Challenges:
- a) Summarize the article on Napa Valley Unified's new school year in two sentences.
- b) In the article on Napa Valley Unified's new school year, what range does the SAT exam typically cost?

With students returning to the classroom Wednesday, the Napa Valley Unified School District will debut new programs, initiatives and even new facilities.
At the same time, the district also faces some tough choices to deal with the challenge of declining district enrollment and revenue.
“We’re really excited about the 2019 -2020 school year,” said Rosanna Mucetti, NVUSD superintendent. One new initiative that will impact all high school sophomores and juniors is called SAT Day.
That’s when every NVUSD 10th and 11th grader will take either the PSAT or SAT exam in class, on their own campus and for free. The PSAT will be held in October and the SAT in March.
The goal is to encourage college and career readiness “and making that more equitable and accessible” to all students, said Mucetti.
“We’re encouraging students to take the test (because) we want the conversation to start,” she said.
In a pilot program hosted last year, schools and teachers found that many students ended up choosing to take the free test who maybe never would have considered it before.
Historically, students paid to take the SAT exam, which typically costs between $48 and $65 and is administered on scheduled Saturdays, usually at specific locations, not always within the NVUSD border. The PSAT fee is typically $17.
Those requirements can be a barrier for some students, said Mucetti. “If you are a first-generation potential college student you may not have resources,” to take the test.
By offering the test for free, and during the school day, “It also creates a culture” of studying and preparing together. “You’re leveling the playing field by making it part of the school’s program,” said Mucetti.
Once students take the SAT, colleges begin to send them literature. Scholarship programs start to send literature as well. “It inserts (the concept of college) into the life of the young person,” she said.

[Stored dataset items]

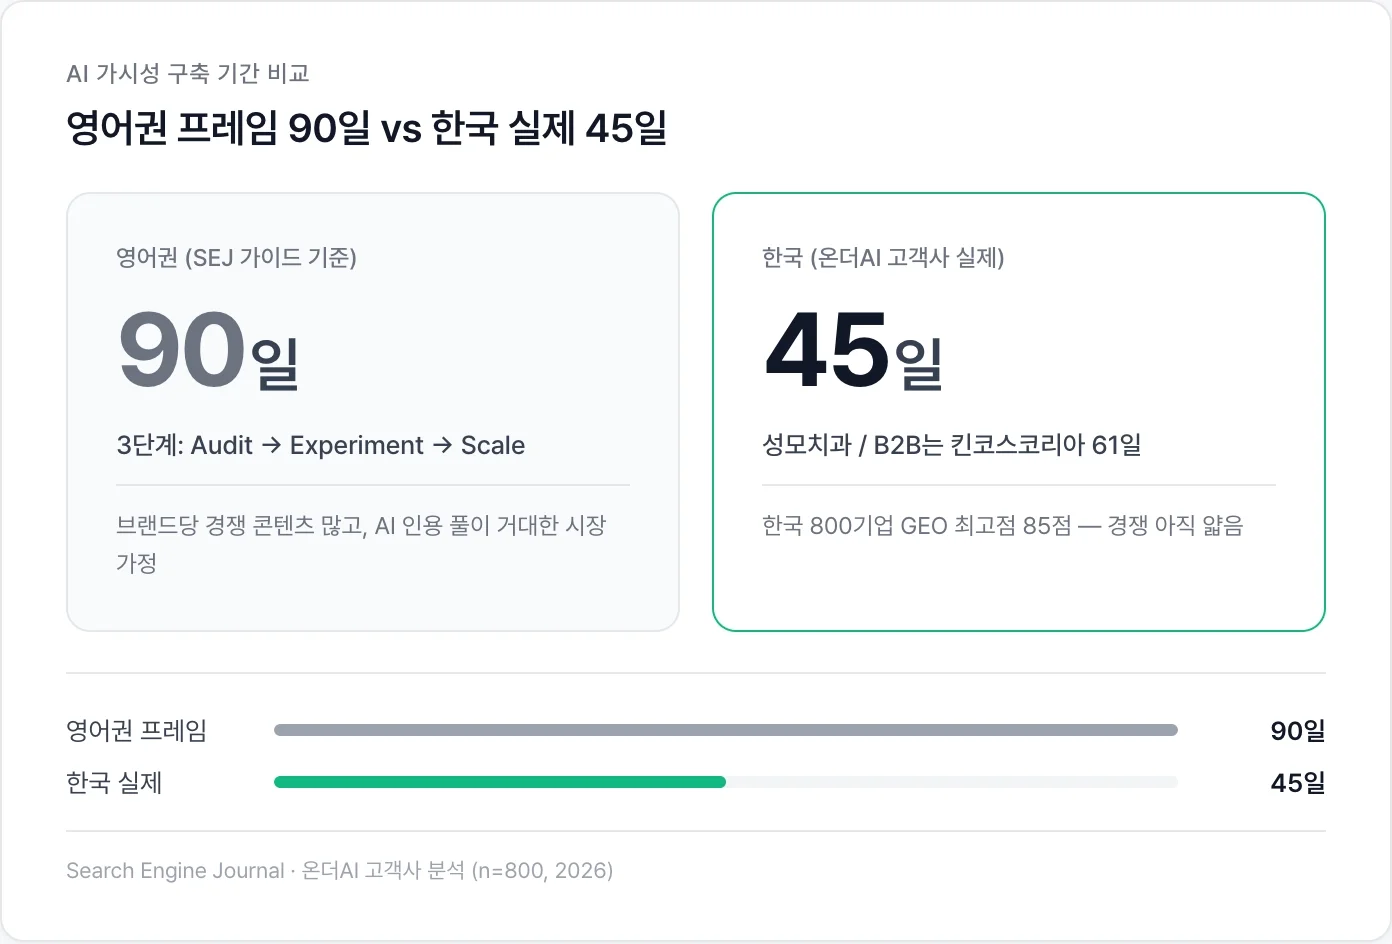Click the arrow between Experiment and Scale
This screenshot has width=1392, height=944.
click(x=442, y=446)
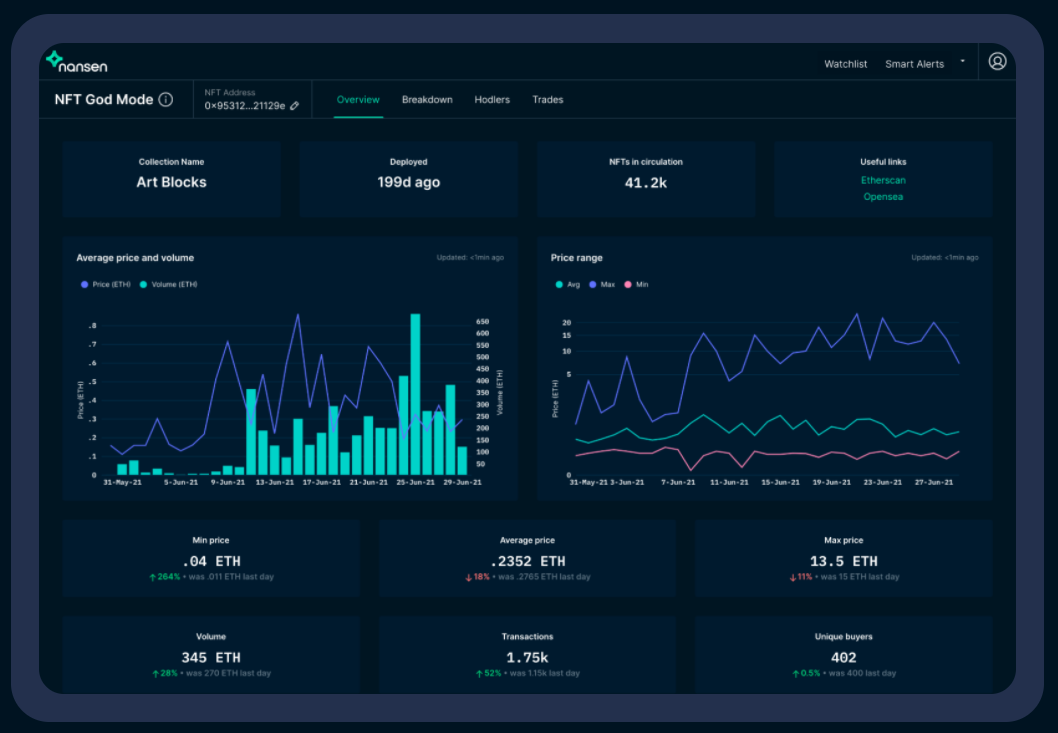Viewport: 1058px width, 733px height.
Task: Click the tallest volume bar at 25-Jun-21
Action: (416, 393)
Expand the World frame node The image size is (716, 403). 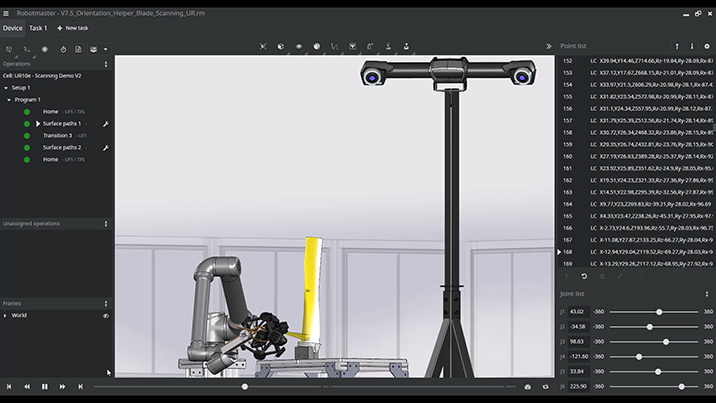(x=6, y=315)
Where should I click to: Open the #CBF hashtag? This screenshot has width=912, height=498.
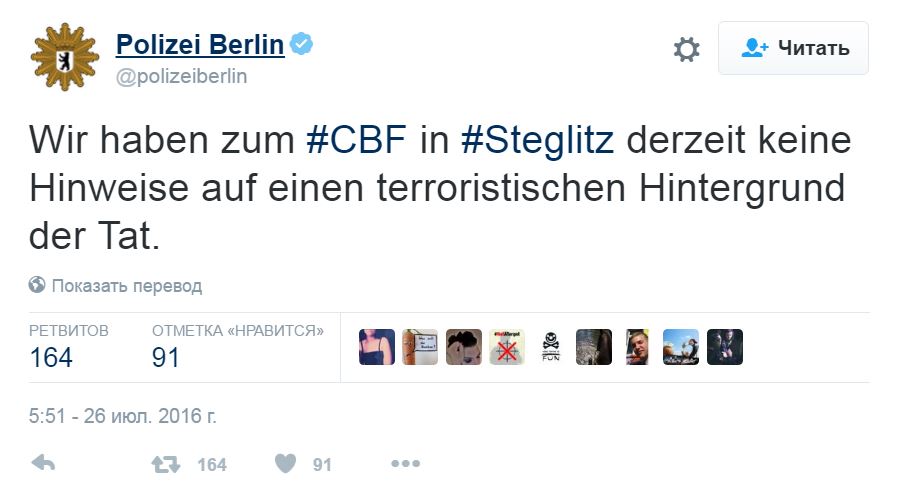click(x=357, y=139)
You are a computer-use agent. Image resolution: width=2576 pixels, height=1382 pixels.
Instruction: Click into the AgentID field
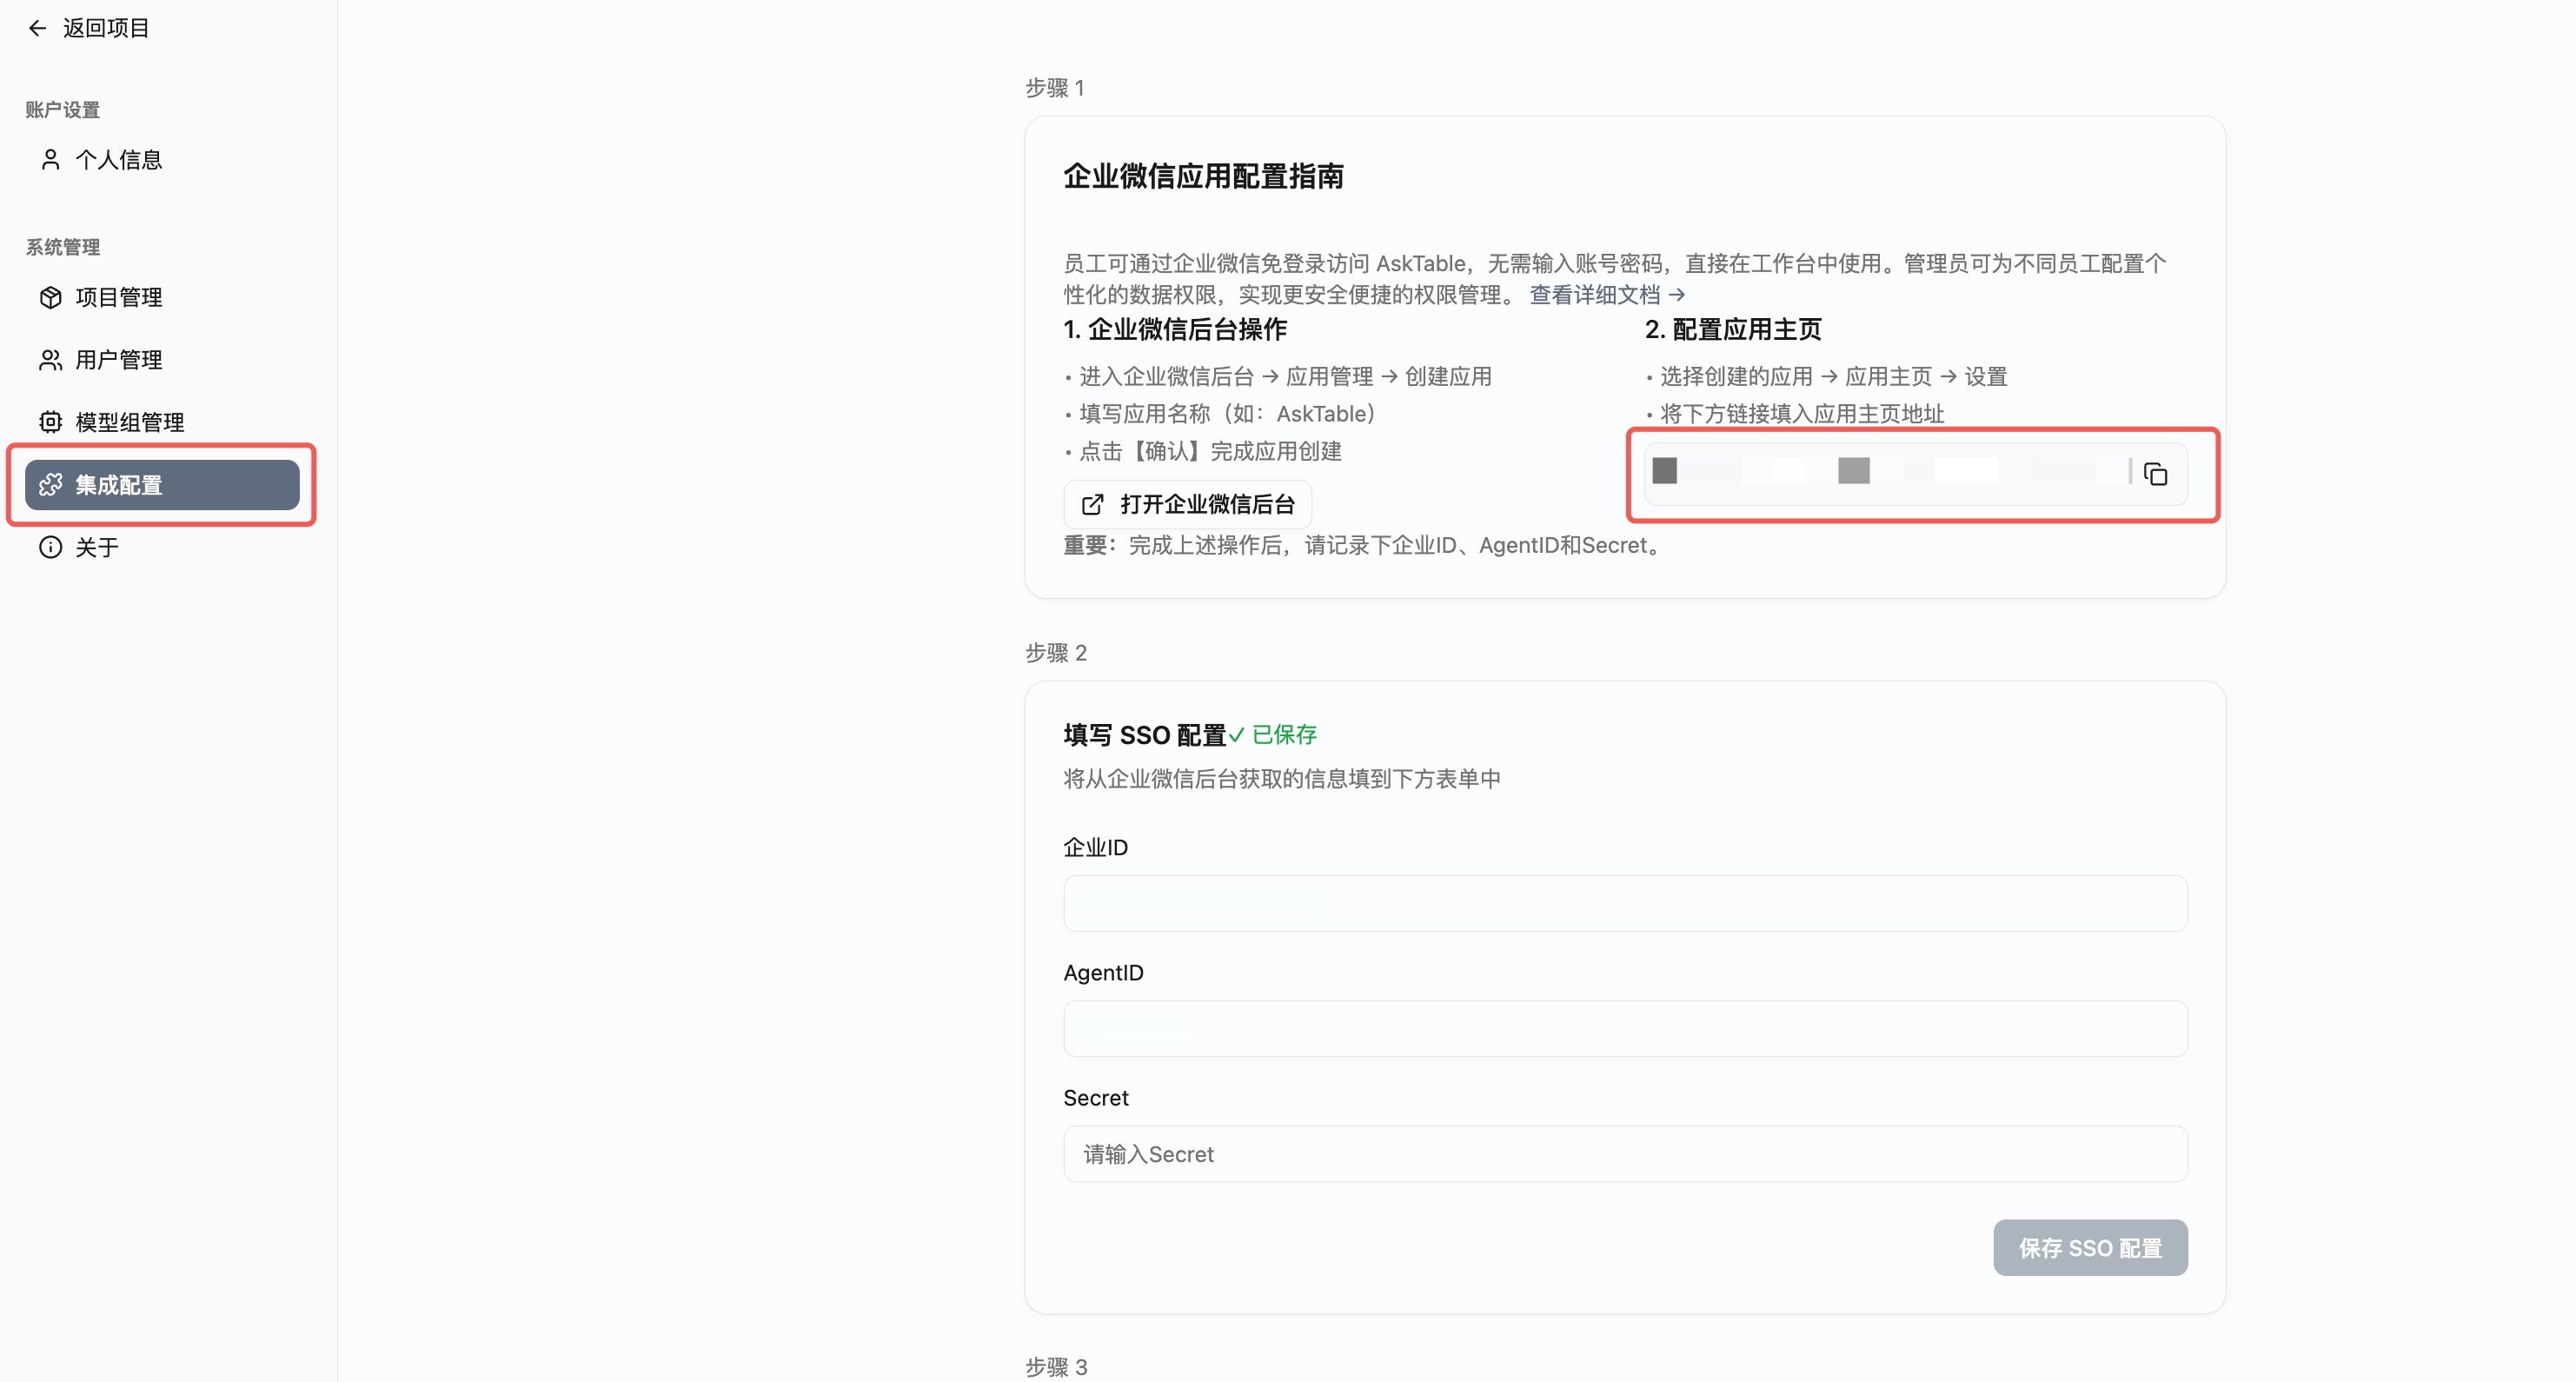[x=1624, y=1028]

Results for each task:
- a) As students return for the 2019-2020 school year, the Napa Valley Unified School District is launching new programs and facilities while facing declining enrollment and revenue. A new initiative called SAT Day will have every 10th and 11th grader take the PSAT or SAT in class, on campus and for free, which superintendent Rosanna Mucetti says makes college and career readiness more equitable and accessible.

- b) Between $48 and $65.